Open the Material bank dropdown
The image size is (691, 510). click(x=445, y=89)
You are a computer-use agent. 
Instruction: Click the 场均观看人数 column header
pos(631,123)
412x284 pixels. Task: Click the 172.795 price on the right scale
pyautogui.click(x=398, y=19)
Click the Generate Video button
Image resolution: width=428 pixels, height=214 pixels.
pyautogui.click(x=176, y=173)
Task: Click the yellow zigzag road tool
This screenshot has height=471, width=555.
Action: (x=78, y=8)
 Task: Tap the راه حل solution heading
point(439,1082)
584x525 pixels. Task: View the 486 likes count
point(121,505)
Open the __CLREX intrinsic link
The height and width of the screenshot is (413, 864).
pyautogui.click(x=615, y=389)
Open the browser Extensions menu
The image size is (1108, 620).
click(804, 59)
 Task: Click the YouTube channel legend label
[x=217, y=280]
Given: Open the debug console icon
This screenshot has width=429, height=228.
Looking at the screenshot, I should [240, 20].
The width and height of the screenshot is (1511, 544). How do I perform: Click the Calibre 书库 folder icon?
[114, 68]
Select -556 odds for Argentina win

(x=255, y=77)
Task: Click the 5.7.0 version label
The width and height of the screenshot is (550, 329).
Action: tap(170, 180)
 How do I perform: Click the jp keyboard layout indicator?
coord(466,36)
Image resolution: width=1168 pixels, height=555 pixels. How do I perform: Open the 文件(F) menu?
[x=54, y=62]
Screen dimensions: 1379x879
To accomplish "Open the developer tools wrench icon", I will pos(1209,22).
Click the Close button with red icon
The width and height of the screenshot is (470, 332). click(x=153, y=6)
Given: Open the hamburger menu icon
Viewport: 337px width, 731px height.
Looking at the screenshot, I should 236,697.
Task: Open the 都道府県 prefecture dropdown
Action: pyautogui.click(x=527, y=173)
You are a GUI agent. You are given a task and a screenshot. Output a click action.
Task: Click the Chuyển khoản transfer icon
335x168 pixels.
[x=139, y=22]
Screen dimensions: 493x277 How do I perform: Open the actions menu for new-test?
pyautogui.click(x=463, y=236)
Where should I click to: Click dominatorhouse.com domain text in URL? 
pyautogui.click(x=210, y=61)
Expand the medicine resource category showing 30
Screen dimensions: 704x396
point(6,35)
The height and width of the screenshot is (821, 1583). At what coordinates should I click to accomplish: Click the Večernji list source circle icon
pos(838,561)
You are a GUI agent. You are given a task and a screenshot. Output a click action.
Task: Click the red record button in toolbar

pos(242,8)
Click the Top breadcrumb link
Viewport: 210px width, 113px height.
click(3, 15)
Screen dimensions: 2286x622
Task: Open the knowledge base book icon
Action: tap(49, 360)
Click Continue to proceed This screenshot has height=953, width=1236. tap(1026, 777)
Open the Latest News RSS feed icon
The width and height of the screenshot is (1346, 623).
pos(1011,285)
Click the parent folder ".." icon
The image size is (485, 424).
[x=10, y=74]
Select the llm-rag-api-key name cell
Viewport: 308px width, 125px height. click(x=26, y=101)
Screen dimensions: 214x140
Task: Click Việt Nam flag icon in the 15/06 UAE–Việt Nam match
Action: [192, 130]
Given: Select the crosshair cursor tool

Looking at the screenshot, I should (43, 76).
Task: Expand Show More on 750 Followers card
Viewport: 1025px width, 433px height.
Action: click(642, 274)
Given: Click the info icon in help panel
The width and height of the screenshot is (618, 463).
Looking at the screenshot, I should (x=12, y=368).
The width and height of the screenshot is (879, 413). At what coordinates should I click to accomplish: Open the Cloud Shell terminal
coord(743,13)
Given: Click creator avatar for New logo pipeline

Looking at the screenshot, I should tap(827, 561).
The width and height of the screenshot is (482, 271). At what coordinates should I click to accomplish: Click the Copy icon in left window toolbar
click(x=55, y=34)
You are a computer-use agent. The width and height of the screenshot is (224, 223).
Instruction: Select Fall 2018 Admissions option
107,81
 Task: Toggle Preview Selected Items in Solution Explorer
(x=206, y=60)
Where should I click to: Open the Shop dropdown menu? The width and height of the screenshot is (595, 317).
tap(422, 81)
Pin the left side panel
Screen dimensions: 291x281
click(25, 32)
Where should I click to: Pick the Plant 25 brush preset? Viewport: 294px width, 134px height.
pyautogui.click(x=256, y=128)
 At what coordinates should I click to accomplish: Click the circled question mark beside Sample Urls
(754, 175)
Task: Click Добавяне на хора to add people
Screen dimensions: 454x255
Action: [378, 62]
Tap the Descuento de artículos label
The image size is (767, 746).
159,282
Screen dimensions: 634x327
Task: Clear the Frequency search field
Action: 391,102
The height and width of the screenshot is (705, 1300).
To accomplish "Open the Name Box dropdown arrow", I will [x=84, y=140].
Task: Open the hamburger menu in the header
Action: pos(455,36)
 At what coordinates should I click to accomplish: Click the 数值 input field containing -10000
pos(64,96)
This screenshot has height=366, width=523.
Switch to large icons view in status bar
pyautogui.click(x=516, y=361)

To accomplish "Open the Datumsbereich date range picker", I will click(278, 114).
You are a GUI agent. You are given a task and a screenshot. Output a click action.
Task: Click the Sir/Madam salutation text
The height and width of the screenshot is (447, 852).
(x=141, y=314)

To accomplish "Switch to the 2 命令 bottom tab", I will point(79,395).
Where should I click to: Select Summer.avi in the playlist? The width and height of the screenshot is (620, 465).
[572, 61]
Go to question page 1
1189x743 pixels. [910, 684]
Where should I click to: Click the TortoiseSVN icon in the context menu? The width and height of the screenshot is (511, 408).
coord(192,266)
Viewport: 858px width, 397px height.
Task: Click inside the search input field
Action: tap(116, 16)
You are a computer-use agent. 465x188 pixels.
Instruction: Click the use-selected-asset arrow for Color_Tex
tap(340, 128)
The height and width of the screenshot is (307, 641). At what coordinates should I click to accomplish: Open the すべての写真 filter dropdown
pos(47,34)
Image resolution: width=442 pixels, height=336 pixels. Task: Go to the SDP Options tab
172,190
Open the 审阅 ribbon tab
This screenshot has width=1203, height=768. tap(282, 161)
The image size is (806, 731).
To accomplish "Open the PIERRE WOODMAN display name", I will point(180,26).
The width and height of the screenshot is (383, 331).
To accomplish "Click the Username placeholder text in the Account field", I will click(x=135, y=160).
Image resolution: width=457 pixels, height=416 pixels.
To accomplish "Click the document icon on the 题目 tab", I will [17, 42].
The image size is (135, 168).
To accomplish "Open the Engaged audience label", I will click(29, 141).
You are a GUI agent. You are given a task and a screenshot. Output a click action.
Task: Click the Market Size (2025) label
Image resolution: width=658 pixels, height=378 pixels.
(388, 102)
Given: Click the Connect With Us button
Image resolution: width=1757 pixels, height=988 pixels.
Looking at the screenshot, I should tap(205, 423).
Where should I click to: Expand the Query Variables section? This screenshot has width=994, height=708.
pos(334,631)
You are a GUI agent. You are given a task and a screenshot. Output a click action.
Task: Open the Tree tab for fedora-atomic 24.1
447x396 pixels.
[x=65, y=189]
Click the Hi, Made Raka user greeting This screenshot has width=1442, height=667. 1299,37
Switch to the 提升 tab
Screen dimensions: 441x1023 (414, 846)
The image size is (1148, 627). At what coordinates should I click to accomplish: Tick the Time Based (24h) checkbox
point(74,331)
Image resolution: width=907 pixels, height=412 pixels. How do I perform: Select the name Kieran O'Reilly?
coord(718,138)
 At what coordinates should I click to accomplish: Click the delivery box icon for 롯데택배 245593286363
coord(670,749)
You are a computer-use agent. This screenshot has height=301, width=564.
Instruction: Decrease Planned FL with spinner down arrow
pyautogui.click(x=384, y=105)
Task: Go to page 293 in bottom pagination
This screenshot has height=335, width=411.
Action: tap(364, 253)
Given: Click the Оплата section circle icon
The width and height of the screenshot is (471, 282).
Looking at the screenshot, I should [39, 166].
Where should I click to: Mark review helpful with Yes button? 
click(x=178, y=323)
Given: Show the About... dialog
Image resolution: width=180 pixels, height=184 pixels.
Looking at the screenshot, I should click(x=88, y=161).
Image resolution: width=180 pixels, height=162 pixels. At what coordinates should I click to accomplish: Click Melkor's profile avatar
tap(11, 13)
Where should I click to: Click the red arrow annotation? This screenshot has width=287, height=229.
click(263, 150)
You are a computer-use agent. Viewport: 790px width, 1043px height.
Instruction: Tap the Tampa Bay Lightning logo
******
## Task requirements
Each line of the entries above that includes the string "computer" should be copied out.

## Written answer
You are a computer-use agent. 
You are a computer-use agent. The width and height of the screenshot is (224, 223).
You are a computer-use agent. 465x188 pixels.
You are a computer-use agent. This screenshot has height=301, width=564.
You are a computer-use agent. Viewport: 790px width, 1043px height.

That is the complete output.